Claro, cuando empecé a trabajar como activista no teníamos nombre: eran solo los homosexuales, y luego las trans dijeron: “nosotras estamos aquí”. Fue necesaria toda una discusión para construir esas siglas en ese orden. Fueron dos años de discusiones nacionales en Bogotá, Barranquilla, Valle, en los llanos, etc. Lo LGBT no existía como concepto en el año 2002, eso nace a partir de la experiencia de Bogotá y de esa campaña que se quedó truncada, que tenía una etapa y una campaña de expectativa y una informativa en la administración de Lucho Garzón.

En todo caso, yo no empecé con esta lucha. Yo soy parte de una cadena. Yo soy un eslabón de una cadena de gente que ha trabajado en el tema.

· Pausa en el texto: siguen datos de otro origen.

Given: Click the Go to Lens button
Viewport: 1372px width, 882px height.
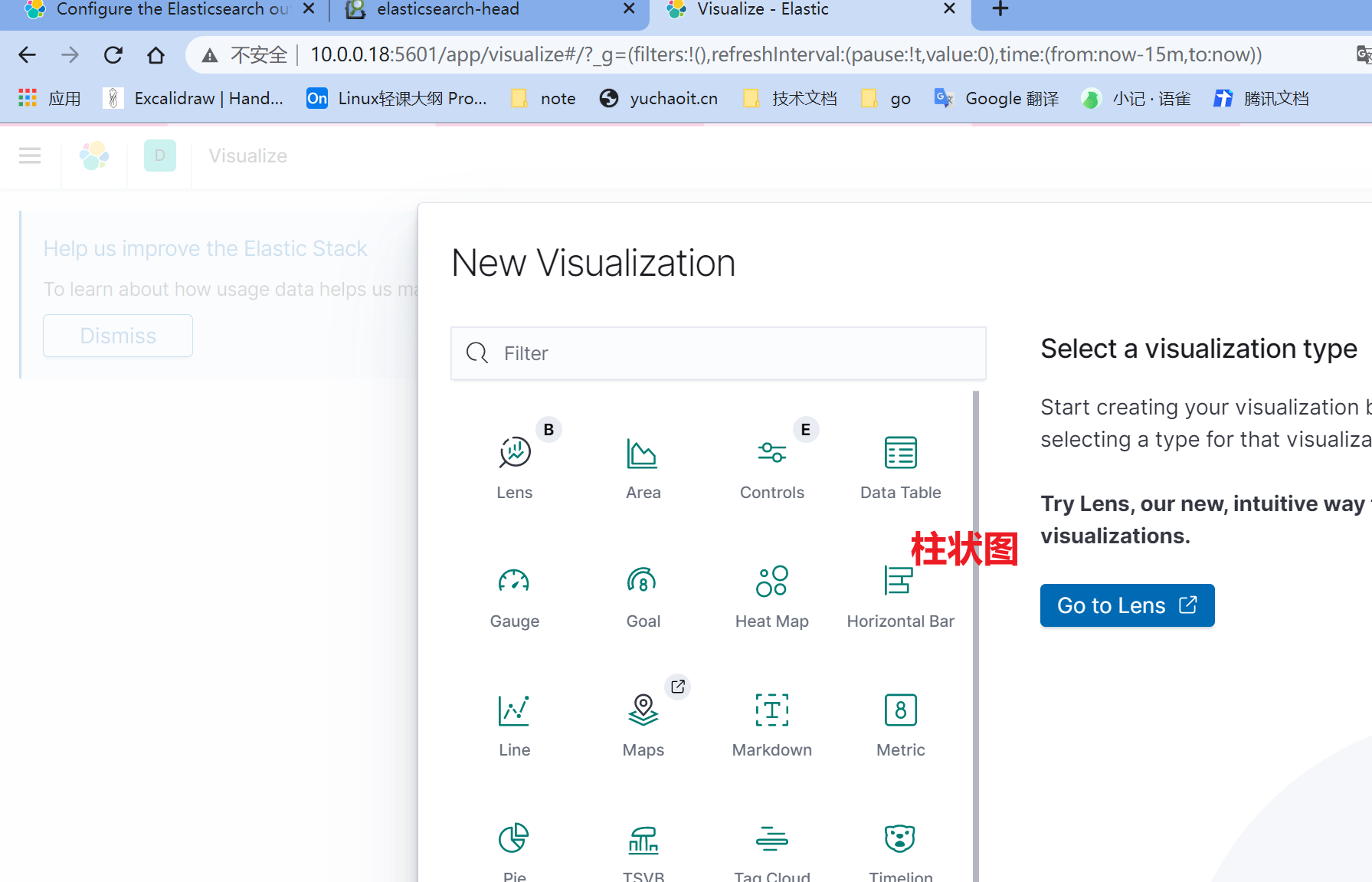Looking at the screenshot, I should pyautogui.click(x=1127, y=605).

Creo que para cualquiera que se meta en esta lucha el primer campo de batalla que tiene que conquistar es el propio. Eso es lo más difícil. Tú logras conquistar el espacio propio, tú logras conciliar tu existencia y entender que no estás haciendo nada malo, que solo estás intentando amarte y respetarte y reconocerte como un sujeto de derechos, y lo demás viene por añadidura.

¿Cómo explicar la dificultad que aún persiste en las familias colombianas por entender a un chico o chica que se asume dentro de la comunidad LGBTIQ+?

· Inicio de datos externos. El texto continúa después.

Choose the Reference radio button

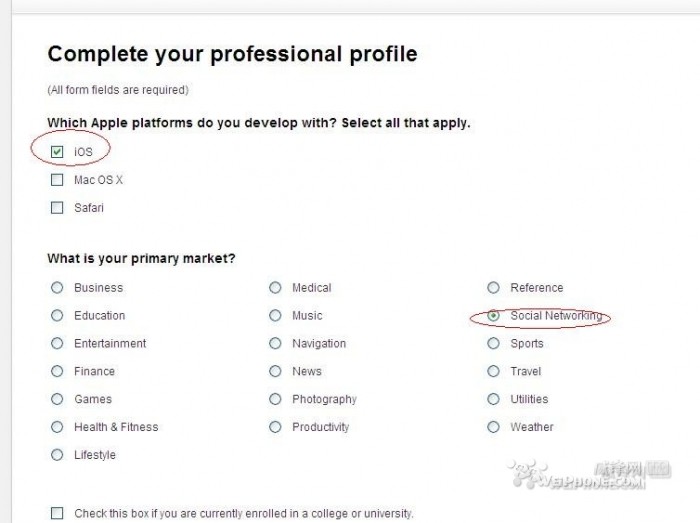click(493, 288)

Lo que he logrado entender viendo a las mamás en el ejercicio de la maternidad, tanto a las lesbianas como las heterosexuales, y desde mi propia experiencia también con mi madre, es que el miedo activa la sobreprotección. O sea, los papás tienen miedo de que el hijo se caiga del barco, entonces lo amarran. En estos temas los papás tienen mucho miedo de que sus hijos sufran, de que los maltraten, porque conocen lo que se ha dicho y la sociedad en la que viven, entonces se dan cuenta de este nivel de exposición tan alto que puede tener un hijo o una hija, y un papá responsable o una mamá responsable siempre quiere proteger a sus hijos. Por eso es tan importante contarles a nuestros papás que somos felices. Decirles que no hay nada raro, que uno quiere ser feliz. Lo que le diría a la gente que no tiene ni idea de estos temas y que teme que su hijo o hija le diga que es homosexual es que si hay un momento de su vida en el que su hijo lo ha necesitado es este. No le dé la espalda.

¿Cuáles serían los desafíos de aquí en adelante? ¿Cuáles son los muros que hay que romper?

El gran desafío de aquí en adelante es lograr el cambio cultural, seguir trabajando para que ese cambio cultural se concrete, y entender que no es una tarea solo de los homosexuales. Es decir, no solo somos los activistas quienes cambiamos esto, son nuestras familias. Son mis primos, mis tíos, mis papás; que todos ellos se involucren en esto y que empiecen a contribuir al cambio cultural. Esta labor ya es una cosa más amplia, ya tenemos que dejar esta idea de que los homosexuales somos enfermos, o somos criminales, o somos raros, o somos depravados, porque no somos nada de eso. Somos gente común y corriente que pertenece a unas familias, que está incrustada en una sociedad y que necesita ser reconocida, no como individuos distintos, simplemente tratados en igualdad de condiciones al resto.